# SOURCE DOCUMENT
.....
You Are Capable Of More Than You Think
Good morning fuckers.
If you’ve tried to get fit in the past but failed, then you’re in the best possible position to try and succeed this time. It’s too easy to become disillusioned by past failures. Each time you fail you gain experience and knowledge about yourself. If you apply that insight into your next attempt at bettering yourself, then you’ll have an even greater chance of success.
When I was first trying to lose weight I was disillusioned by the statistic that only 5% of dieters maintained their weight loss for 5 years. I thought I was doomed to fail as I had zero willpower, but here I am in 2016 at a healthy weight.
Similarly, I’ve tried giving up alcohol countless times in the past and rarely ever made it past a month. It was beginning to feel hopeless and I was close to surrendering to a life of binge drinking and regret.
I’m now 3 months dry and in the process of building myself back up as a stable man. In all the hopelessness I felt throughout 2015 I’ve finally proved to myself that I am capable of making better choices. All it took was to try one last time.
The half marathon challenge to me is a lot easier than coping with feelings of shame and guilt from the past. When I’m running a half marathon, I know that the discomfort will eventually stop. I see the mileage increase on my watch little by little. When I’m in a depressive state, there is no guarantee that the pain and misery will ever go. It often carries over into my nightmares and that’s infinitely worse than a little joint pain.
.....
Collected data entries:
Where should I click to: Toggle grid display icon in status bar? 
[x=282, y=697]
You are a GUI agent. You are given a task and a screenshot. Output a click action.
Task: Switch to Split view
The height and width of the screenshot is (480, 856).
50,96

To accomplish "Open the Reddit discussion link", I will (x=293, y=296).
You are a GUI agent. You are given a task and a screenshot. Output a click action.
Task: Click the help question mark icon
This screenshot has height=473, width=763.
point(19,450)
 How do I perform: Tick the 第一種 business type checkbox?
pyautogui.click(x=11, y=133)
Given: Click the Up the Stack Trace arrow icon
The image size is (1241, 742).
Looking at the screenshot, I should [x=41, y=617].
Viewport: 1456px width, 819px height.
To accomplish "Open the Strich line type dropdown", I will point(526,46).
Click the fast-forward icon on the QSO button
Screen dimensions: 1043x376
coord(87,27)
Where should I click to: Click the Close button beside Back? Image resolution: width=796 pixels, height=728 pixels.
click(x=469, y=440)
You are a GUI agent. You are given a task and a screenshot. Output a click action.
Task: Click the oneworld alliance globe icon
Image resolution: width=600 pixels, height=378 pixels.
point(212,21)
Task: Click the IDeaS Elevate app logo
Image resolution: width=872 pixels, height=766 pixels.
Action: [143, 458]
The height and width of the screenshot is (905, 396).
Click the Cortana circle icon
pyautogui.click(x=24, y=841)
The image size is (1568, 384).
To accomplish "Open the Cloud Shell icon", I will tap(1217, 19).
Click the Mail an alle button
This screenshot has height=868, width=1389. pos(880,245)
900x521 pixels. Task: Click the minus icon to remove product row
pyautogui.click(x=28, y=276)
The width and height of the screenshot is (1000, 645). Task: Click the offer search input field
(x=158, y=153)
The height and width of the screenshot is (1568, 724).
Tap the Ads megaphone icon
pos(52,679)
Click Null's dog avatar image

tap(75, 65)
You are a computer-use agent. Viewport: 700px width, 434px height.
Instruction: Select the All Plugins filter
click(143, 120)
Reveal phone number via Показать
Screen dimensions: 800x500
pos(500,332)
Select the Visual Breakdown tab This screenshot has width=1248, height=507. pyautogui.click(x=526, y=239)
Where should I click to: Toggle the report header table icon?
.....
# EXERCISE GOAL
In the source document above, condense the paragraph that begins "If you’ve tried to get fit" into a shorter version that keeps its main facts.

# YOUR SOLUTION
Having failed to get fit before puts you in the best position to succeed this time. Past failures can easily discourage you, but each one teaches you something about yourself. Applying that insight to your next attempt makes success even more likely.